*DATA*
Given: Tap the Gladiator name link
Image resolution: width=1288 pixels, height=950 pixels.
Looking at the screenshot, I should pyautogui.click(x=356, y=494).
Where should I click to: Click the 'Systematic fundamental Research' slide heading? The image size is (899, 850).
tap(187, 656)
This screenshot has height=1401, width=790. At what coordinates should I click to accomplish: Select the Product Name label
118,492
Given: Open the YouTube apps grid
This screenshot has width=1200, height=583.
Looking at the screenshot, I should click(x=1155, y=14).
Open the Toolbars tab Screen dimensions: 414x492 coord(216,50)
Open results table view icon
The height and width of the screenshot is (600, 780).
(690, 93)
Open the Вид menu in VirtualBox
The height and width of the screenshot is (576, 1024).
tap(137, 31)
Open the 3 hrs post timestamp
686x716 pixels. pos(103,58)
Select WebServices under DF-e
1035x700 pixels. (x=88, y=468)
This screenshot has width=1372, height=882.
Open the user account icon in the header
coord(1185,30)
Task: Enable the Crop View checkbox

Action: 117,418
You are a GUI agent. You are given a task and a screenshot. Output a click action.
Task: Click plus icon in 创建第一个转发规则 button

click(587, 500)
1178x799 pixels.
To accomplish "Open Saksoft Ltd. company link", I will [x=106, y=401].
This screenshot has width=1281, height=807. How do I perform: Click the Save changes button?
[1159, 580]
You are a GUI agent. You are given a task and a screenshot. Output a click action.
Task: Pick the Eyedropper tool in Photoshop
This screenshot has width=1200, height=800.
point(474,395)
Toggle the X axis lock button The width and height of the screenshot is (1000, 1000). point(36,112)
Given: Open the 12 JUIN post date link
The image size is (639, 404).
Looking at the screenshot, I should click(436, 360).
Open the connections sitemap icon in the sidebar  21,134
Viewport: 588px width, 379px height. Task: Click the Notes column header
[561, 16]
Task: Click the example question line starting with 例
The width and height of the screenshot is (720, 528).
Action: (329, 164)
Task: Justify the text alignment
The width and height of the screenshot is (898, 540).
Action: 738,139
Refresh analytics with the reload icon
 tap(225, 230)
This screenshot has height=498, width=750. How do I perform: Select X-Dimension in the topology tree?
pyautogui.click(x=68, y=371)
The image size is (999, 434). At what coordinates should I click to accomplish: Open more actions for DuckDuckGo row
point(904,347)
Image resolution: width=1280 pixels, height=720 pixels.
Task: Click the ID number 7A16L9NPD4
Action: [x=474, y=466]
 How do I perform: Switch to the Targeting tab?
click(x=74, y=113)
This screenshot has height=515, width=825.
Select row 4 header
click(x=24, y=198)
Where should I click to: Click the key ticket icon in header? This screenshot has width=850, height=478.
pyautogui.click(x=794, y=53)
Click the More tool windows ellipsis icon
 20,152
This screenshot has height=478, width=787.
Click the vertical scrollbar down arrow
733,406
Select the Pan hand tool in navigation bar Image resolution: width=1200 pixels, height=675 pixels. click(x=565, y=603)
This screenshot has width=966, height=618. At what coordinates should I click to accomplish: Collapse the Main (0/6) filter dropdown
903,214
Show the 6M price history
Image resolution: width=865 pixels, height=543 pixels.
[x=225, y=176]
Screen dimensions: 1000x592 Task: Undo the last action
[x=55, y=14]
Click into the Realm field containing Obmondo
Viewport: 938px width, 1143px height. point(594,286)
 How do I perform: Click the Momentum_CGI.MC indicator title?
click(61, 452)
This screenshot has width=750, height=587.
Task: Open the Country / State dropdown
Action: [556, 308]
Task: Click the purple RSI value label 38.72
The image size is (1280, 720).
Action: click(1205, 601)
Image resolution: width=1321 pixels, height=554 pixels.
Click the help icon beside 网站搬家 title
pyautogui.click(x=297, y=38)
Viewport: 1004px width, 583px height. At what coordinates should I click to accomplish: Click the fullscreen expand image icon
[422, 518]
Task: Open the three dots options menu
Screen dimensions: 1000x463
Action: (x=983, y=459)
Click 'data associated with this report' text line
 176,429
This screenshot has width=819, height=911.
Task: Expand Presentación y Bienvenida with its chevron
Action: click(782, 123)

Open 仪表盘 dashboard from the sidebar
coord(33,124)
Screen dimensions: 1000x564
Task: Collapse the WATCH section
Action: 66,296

*ASSIGNMENT*
Going back to the entries above, set down exactly the lines that begin at the one with "The width and height of the screenshot is (720, 528)." and end at the one with "This screenshot has height=515, width=825.", both included, and nothing else.

*ANSWER SPACE*
The width and height of the screenshot is (720, 528).
Action: (329, 164)
Task: Justify the text alignment
The width and height of the screenshot is (898, 540).
Action: 738,139
Refresh analytics with the reload icon
 tap(225, 230)
This screenshot has height=498, width=750. How do I perform: Select X-Dimension in the topology tree?
pyautogui.click(x=68, y=371)
The image size is (999, 434). At what coordinates should I click to accomplish: Open more actions for DuckDuckGo row
point(904,347)
Image resolution: width=1280 pixels, height=720 pixels.
Task: Click the ID number 7A16L9NPD4
Action: [x=474, y=466]
 How do I perform: Switch to the Targeting tab?
click(x=74, y=113)
This screenshot has height=515, width=825.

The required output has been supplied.